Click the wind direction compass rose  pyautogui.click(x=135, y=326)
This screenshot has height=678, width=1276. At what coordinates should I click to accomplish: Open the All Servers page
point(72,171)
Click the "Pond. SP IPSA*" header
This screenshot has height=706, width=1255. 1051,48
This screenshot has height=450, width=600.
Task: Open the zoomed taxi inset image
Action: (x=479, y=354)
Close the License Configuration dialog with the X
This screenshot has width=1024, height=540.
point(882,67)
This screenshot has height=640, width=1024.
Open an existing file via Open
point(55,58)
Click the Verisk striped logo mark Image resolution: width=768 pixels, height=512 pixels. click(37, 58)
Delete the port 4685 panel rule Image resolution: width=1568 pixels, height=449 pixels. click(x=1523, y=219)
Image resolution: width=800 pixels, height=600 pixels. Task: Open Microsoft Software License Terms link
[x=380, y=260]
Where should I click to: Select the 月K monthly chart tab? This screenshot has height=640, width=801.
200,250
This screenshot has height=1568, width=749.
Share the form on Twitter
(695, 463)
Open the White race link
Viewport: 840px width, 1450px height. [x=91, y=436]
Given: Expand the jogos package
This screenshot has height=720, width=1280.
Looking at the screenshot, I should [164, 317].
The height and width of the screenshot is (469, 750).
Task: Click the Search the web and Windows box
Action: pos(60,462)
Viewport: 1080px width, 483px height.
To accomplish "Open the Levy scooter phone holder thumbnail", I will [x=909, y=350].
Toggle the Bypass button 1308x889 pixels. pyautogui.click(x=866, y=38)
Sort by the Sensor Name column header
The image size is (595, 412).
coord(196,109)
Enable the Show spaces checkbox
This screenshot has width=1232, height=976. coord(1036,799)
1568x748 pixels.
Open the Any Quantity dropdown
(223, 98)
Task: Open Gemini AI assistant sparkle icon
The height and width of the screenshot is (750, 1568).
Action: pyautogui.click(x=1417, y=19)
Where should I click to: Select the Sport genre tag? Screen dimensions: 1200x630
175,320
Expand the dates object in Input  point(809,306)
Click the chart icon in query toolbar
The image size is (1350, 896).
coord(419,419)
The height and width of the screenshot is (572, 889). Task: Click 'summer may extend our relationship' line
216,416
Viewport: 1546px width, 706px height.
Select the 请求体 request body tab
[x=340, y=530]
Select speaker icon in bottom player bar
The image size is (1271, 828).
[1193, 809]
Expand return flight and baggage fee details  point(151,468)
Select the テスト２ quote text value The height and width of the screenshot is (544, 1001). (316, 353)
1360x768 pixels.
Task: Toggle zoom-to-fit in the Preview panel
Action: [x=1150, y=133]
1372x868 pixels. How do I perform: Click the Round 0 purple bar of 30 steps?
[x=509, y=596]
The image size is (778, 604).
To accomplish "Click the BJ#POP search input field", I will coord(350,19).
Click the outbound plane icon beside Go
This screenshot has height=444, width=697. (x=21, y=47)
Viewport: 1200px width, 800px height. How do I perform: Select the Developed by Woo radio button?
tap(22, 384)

☆ ☆ ☆ ☆

— REQUIRED ACTION —
All of the records should be repeated precisely as written.

— WRITTEN REPLY —
Click the wind direction compass rose  pyautogui.click(x=135, y=326)
This screenshot has height=678, width=1276. At what coordinates should I click to accomplish: Open the All Servers page
point(72,171)
Click the "Pond. SP IPSA*" header
This screenshot has height=706, width=1255. 1051,48
This screenshot has height=450, width=600.
Task: Open the zoomed taxi inset image
Action: (x=479, y=354)
Close the License Configuration dialog with the X
This screenshot has width=1024, height=540.
point(882,67)
This screenshot has height=640, width=1024.
Open an existing file via Open
point(55,58)
Click the Verisk striped logo mark Image resolution: width=768 pixels, height=512 pixels. click(37, 58)
Delete the port 4685 panel rule Image resolution: width=1568 pixels, height=449 pixels. click(x=1523, y=219)
Image resolution: width=800 pixels, height=600 pixels. Task: Open Microsoft Software License Terms link
[x=380, y=260]
Where should I click to: Select the 月K monthly chart tab? This screenshot has height=640, width=801.
200,250
This screenshot has height=1568, width=749.
Share the form on Twitter
(695, 463)
Open the White race link
Viewport: 840px width, 1450px height. [x=91, y=436]
Given: Expand the jogos package
This screenshot has height=720, width=1280.
Looking at the screenshot, I should [164, 317].
The height and width of the screenshot is (469, 750).
Task: Click the Search the web and Windows box
Action: pos(60,462)
Viewport: 1080px width, 483px height.
To accomplish "Open the Levy scooter phone holder thumbnail", I will [x=909, y=350].
Toggle the Bypass button 1308x889 pixels. pyautogui.click(x=866, y=38)
Sort by the Sensor Name column header
The image size is (595, 412).
coord(196,109)
Enable the Show spaces checkbox
This screenshot has width=1232, height=976. coord(1036,799)
1568x748 pixels.
Open the Any Quantity dropdown
(223, 98)
Task: Open Gemini AI assistant sparkle icon
The height and width of the screenshot is (750, 1568).
Action: pyautogui.click(x=1417, y=19)
Where should I click to: Select the Sport genre tag? Screen dimensions: 1200x630
175,320
Expand the dates object in Input  point(809,306)
Click the chart icon in query toolbar
The image size is (1350, 896).
coord(419,419)
The height and width of the screenshot is (572, 889). Task: Click 'summer may extend our relationship' line
216,416
Viewport: 1546px width, 706px height.
Select the 请求体 request body tab
[x=340, y=530]
Select speaker icon in bottom player bar
The image size is (1271, 828).
[1193, 809]
Expand return flight and baggage fee details  point(151,468)
Select the テスト２ quote text value The height and width of the screenshot is (544, 1001). (316, 353)
1360x768 pixels.
Task: Toggle zoom-to-fit in the Preview panel
Action: [x=1150, y=133]
1372x868 pixels. How do I perform: Click the Round 0 purple bar of 30 steps?
[x=509, y=596]
The image size is (778, 604).
To accomplish "Click the BJ#POP search input field", I will coord(350,19).
Click the outbound plane icon beside Go
This screenshot has height=444, width=697. (x=21, y=47)
Viewport: 1200px width, 800px height. How do I perform: Select the Developed by Woo radio button?
tap(22, 384)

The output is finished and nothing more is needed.